Task goal → Pull out every line of the rows that contains the word "time", and copy each one.

——

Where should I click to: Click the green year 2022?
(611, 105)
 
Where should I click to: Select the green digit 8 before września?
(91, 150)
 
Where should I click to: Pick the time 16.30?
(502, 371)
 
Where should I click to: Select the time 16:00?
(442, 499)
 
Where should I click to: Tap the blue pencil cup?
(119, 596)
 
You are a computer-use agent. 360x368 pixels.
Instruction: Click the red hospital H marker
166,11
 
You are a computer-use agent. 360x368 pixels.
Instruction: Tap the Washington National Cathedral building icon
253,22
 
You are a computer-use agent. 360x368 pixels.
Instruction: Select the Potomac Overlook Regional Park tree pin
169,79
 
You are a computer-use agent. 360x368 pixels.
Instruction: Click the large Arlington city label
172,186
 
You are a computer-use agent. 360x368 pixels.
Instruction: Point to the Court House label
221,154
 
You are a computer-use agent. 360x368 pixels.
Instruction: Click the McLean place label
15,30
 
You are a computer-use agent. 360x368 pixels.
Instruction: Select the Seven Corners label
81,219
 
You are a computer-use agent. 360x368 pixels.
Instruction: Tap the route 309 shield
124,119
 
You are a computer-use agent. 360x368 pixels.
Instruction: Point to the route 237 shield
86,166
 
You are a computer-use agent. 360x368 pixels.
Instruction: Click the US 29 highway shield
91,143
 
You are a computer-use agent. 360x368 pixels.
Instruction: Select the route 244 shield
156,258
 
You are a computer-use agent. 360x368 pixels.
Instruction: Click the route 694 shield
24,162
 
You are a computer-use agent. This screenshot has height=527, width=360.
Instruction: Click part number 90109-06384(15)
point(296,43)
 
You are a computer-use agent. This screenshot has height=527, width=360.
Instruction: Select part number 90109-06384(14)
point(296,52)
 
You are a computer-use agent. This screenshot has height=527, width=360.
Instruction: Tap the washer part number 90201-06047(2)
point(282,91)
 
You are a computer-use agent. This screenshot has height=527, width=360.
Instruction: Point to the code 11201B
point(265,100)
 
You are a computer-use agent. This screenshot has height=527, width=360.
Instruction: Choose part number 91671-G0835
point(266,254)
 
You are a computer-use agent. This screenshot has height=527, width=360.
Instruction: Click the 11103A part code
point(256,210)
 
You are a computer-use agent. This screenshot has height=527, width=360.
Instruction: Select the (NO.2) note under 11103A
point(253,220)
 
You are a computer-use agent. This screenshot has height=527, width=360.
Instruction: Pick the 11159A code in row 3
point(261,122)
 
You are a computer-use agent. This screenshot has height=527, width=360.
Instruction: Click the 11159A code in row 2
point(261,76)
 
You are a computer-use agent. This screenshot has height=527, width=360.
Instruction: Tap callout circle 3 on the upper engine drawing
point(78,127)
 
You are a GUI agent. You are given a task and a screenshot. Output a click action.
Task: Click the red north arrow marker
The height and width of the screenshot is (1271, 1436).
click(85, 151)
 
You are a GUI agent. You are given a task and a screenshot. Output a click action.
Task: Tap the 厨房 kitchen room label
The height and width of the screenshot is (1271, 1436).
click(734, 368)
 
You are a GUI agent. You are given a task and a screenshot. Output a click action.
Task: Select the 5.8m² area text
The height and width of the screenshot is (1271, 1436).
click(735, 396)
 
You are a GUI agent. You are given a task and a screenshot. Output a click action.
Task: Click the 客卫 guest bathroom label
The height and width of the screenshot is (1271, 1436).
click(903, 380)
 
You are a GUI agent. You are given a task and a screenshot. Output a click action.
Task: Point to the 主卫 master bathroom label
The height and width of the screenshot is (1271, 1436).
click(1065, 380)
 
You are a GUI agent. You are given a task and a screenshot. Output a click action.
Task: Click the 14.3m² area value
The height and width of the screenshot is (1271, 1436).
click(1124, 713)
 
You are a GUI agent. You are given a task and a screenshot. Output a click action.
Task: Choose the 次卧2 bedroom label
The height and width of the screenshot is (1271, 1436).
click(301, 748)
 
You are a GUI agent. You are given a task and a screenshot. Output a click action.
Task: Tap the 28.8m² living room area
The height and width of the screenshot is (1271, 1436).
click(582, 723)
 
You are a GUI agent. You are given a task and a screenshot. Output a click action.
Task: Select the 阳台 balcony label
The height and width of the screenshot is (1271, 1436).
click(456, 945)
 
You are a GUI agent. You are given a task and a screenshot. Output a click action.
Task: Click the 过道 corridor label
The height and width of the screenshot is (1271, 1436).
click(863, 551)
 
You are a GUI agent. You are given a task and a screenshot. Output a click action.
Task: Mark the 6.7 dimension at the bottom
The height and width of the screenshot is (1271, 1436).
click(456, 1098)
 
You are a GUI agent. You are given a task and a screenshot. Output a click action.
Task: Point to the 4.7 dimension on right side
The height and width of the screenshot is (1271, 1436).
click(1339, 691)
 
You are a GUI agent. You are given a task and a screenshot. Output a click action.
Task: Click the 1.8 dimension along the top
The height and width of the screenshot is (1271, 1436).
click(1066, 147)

——

Written response →
Where should I click to: Pick the time 16.30?
Where should I click to: Select the time 16:00?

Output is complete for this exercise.